◆ DOCUMENT EXCERPT ◆

■ ■ ■ ■ ■

Headlined “Ted Cruz is not eligible to be president,” McManamon wrote: “Let me be clear: I am not a so-called birther. I am a legal historian. President Obama is without question eligible for the office he serves. The distinction between the president and Cruz is simple: The president was born within the United States, and the senator was born outside of it. That is a distinction with a difference.”

Meanwhile, other experts, including law professor John C. Eastman, the founding director of the Claremont Institute’s Center for Constitutional Jurisprudence, writing in National Review, rebutted McManamon’s argument. Eastman argued natural born citizen was defined in a bill passed by the first Congress in 1790 and signed into law by President George Washington: “Children of citizens of the United States, that may be born beyond the sea, or out of the limits of the United States, shall be considered as natural-born citizens.”

“Under that widespread and long-standing interpretation, Senator Cruz is clearly a natural-born citizen and therefore eligible for the presidency,” Eastman wrote.

The Vattel standard

In his 1758 treatise “The Law of Nations: or, Principles of the Natural Law Applicable to the Conduct and Affairs of Nations and Sovereigns,” Vattel specified in Chapter 19, Section 212:

The citizens are members of the civil society; bound to this society by certain duties, and subject to its authority, they equally participate in its advantages. The natives or natural-born citizens, are those born in the country of parents who are citizens.

■ ■ ■ ■ ■

◆ STUDY QUESTIONS ◆
A. In the excerpt on Ted Cruz's presidential eligibility, in what year did the first Congress pass the bill that Eastman says defined "natural born citizen"?
B. Continue the excerpt on Ted Cruz's presidential eligibility from the point where it stops.

◆ STUDY MATERIAL ◆
■ ■ ■ ■ ■

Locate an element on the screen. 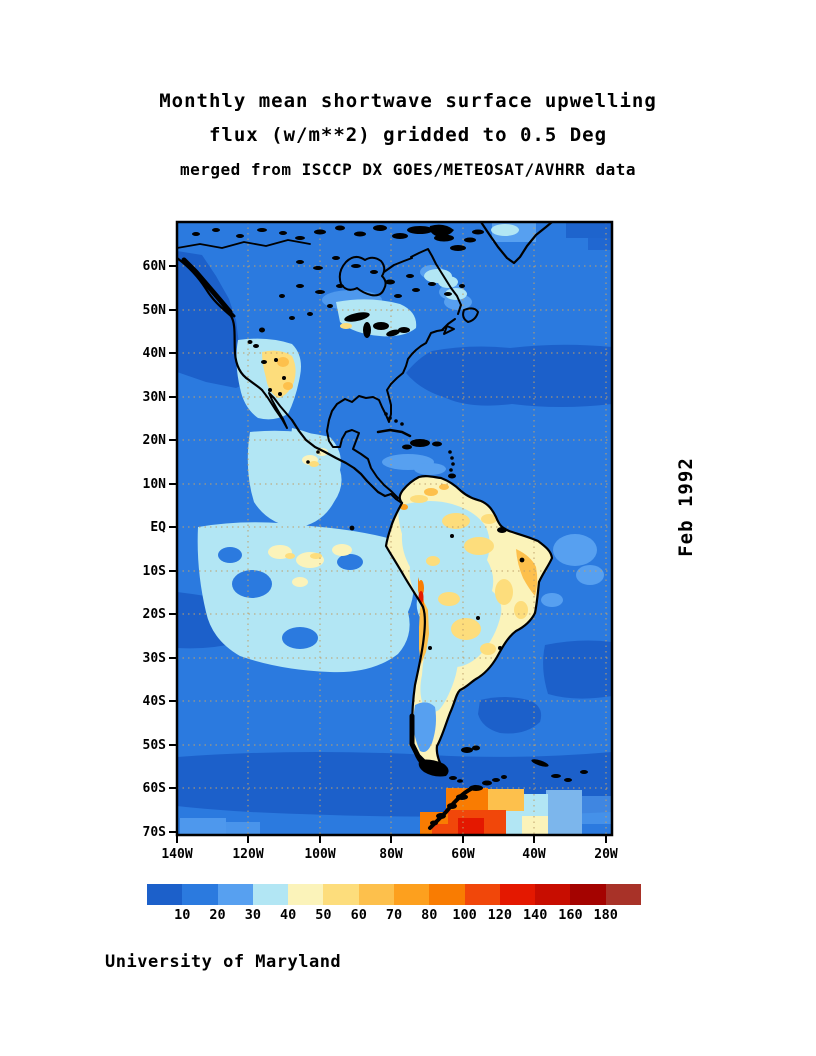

■ ■ ■ ■ ■

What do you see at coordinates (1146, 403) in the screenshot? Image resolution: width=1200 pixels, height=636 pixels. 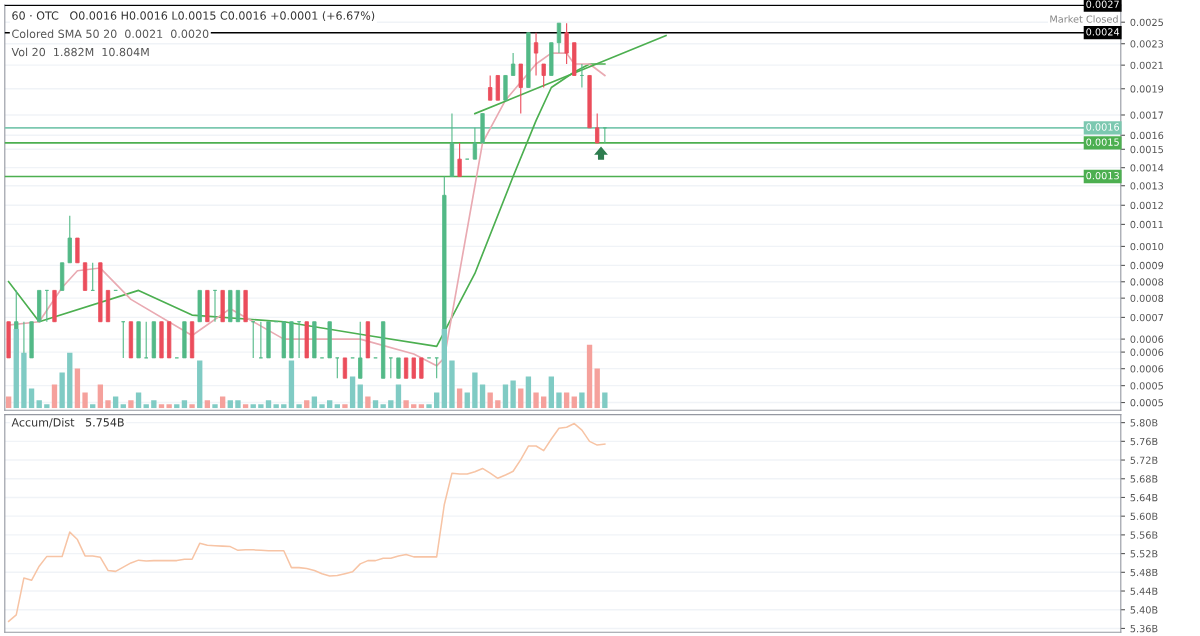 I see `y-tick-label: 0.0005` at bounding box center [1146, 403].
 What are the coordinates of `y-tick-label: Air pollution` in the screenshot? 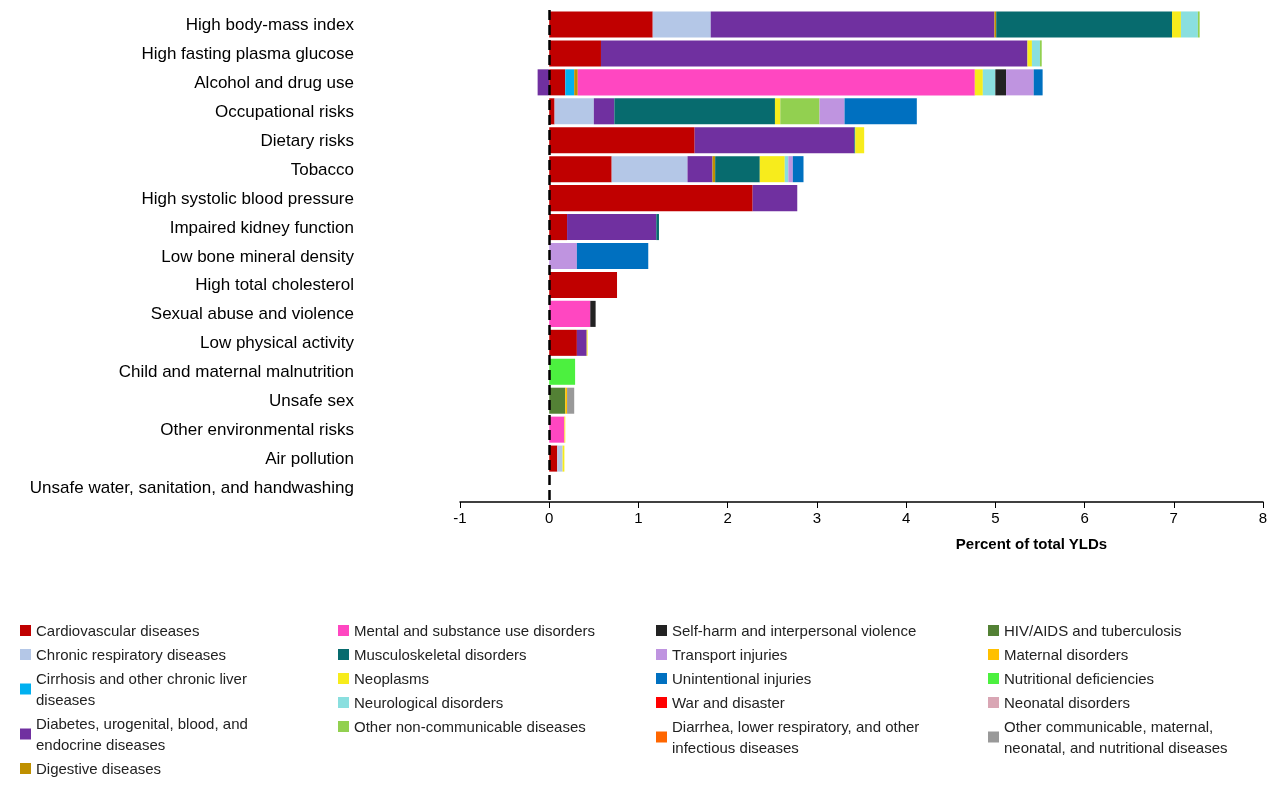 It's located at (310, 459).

■ ■ ■ ■ ■

◆ RESPONSES TO THE TASKS ◆
A. 1790

B.
He continued:

As the society cannot exist and perpetuate itself otherwise than by the children of the citizens, those children naturally follow the condition of their fathers, and succeed to all their rights. The society is supposed to desire this, in consequence of what it owes to its own preservation; and it is presumed, as matter of course, that each citizen, on entering into society, reserves to his children the right of becoming members of it.

In the next two sentences, Vattel emphasized the concept that “natural-born citizens” are those born in the nation to parents who are citizens of the nation:

The country of the fathers is therefore that of the children; and these become true citizens merely by their tacit consent. We shall soon see whether, on their coming to the years of discretion, they may renounce their right, and what they owe to the society in which they were born.

Vattel concluded:

I say, that, in order to be of the country, it is necessary that a person be born of a father who is a citizen; for, if he is born there of a foreigner, it will only be the place of his birth, and not his country.

Under Vattel’s definition, “natural-born citizen” is not a vague concept. Applied to the U.S. Constitution, a “natural born Citizen” would be someone born in the United States to parents who are United States citizens.

According to this definition, a person born in the United States to one parent who was a United States citizen and a second parent who was a citizen of another country would not qualify.

Obama claims he was born in Hawaii to a Kenyan father and a U.S. citizen mother. Cruz was born in Canada to a mother who was a U.S. citizen and a Cuban-born father with Canadian citizenship, who was a U.S. green-card holder. Rubio was born in the United States to two Cuban citizens.

Under the Vattel standard, none of the three would be deemed eligible to be president.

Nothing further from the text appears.